Sites hosted with us aren’t subject to website “cross-contamination”

One of our customers asked if multiple domain names hosted with us are vulnerable to “website cross-contamination”, a nasty security problem that can happen at many hosting companies when two different sites share the same “account”.

The answer is no. We intentionally handle multiple hosted domain names differently from the way most hosting companies handle extra hosted domain names, avoiding the problem.

What’s the difference?

Many hosting companies create each of your domain names as a folder under a single Unix “user account” on a server. Any script (including WordPress plugins and so on) running on one domain name has full access to all of those folders. That means a security bug in a script on one site can easily infect all of the sites by modifying files in those folders, and many try to do exactly that.

But we don’t make different domain names share a Unix user account like that. When you add another hosted domain name with separate content as “Add-On Hosting”, it gets its own separate Unix user account. Scripts running for one of your domain names don’t have access to the files of another domain name you host with us, so this kind of cross-contamination can’t happen.

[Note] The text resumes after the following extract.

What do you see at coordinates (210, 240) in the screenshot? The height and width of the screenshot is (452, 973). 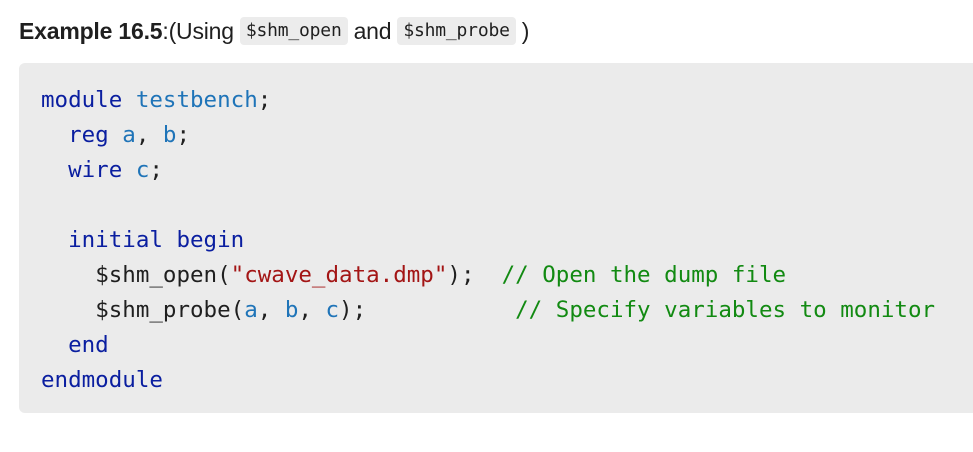 I see `keyword-begin: begin` at bounding box center [210, 240].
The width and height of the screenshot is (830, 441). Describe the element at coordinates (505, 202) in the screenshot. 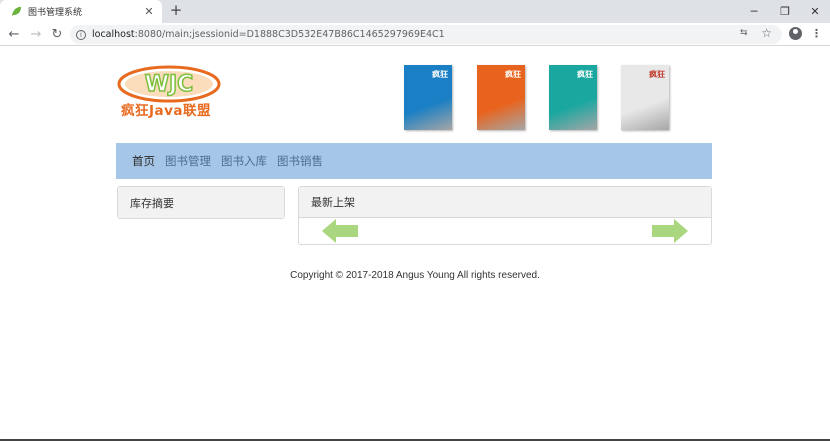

The extra technical separation between domain names has other security advantages, too: for example, it allows our customers to give a third-party developer access to just one site. Security-conscious users can create separate FTP accounts or create separate SSH keys for individual domain names.

This is another example of the well-known trade-off between security and convenience. Occasionally people ask us why their sites don’t share files, and tell us the way we do it is inconvenient because they’re used to not keeping things separate. For some people, that’s probably true, but on balance, we’re glad we do it this way: the extra security outweighs the reduced convenience, and the balance is constantly tipping further in favor of more security.